### WORK TO COMPLETE
a – In the forum post about the Ed Beach interview, what did Beach say about leader and civ unique abilities?
b – Which words does the forum post about the Ed Beach interview use to describe how diplomacy still feels?
c – Carry on the forum post about the Ed Beach interview, starting after its last line.

### GIVEN PASSAGE
One thing that looks likely is from an interview with Ed Beach in late 2022/early 2023:

He said that the leader/civ unique abilities became too long and hard to remember and they should be more to the point (I dont remember exact words)

I think more simpler but powerful abilities are good idea.

I also vaguely remember them referring to
1) The endgame (second half of the game?) being much less fun that the first, partiallly because of a) snowballing inevitable victory inertia and b) way too much meaningless micromanagement. I may even recall some reflection on how district system, for all its merits and glory in the earlier eras, vastly worsens this problem in later eras?
2) Diplomacy still feeling somewhat off, artificial and static, without the feeling of actually playing a sort of diplomatic game with various other agents, negotiating, outplaying each other etc

Could somebody confirm this? My memoties if those interviews are kinda clouded. Maybe there was a word about religion as well.

Anyway, all those three self reflections are very welcome directions imo. I think we may expect
- a radical revamp of diplomacy (God please)

(Pixel coordinate grounding data)
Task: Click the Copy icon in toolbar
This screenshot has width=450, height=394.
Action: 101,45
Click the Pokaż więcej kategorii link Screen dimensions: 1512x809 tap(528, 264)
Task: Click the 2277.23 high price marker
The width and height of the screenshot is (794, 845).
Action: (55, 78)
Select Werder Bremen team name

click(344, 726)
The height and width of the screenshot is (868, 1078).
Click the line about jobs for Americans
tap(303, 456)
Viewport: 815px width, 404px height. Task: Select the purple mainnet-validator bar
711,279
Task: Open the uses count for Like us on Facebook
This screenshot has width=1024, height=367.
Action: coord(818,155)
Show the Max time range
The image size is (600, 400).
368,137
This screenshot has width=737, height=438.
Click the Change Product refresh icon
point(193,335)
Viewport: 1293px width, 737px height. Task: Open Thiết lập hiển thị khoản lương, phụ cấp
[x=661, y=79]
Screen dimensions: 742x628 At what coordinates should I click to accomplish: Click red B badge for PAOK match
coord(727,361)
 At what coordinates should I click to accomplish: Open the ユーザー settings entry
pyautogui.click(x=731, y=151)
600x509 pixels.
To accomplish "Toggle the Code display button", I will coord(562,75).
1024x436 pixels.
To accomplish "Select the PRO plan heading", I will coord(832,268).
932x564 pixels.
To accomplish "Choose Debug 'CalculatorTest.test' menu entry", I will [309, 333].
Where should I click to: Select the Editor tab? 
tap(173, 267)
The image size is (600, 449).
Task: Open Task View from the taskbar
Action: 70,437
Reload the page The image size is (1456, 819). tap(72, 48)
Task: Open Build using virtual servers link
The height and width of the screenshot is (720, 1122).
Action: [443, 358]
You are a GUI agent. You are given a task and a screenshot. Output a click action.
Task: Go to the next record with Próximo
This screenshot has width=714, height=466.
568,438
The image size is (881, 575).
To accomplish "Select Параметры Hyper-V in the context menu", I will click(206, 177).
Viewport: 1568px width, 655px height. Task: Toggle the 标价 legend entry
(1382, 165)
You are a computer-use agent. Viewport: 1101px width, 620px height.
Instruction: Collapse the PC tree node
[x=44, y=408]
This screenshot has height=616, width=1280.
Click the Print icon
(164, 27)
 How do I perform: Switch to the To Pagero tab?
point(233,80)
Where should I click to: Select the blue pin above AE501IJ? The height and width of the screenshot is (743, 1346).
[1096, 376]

### TASK ANSWERS
a – They became too long and hard to remember and should be more to the point.

b – Somewhat off, artificial, and static.

c –
- civ abilities being halfway between civ5 'unique and concise but way too narrow and one dimensional' and civ6 'broad and complex but very bloated'
- the attempt to improve lategame/micromanagement on some fundamental level of the way map and yields work (God please, this one of the one ways I can imagine improvement here, civ6 approaches of slapping more mechanics on top of city/yield exponential inflation didn't work at all)

If only they expressed some criticism of 1UPT system then I could sleep as an optimist, now I am worrying they'd implement those changes mentioned above yet left dreaded 1upt in place or, God forbid, returned to stacking, instead of something new.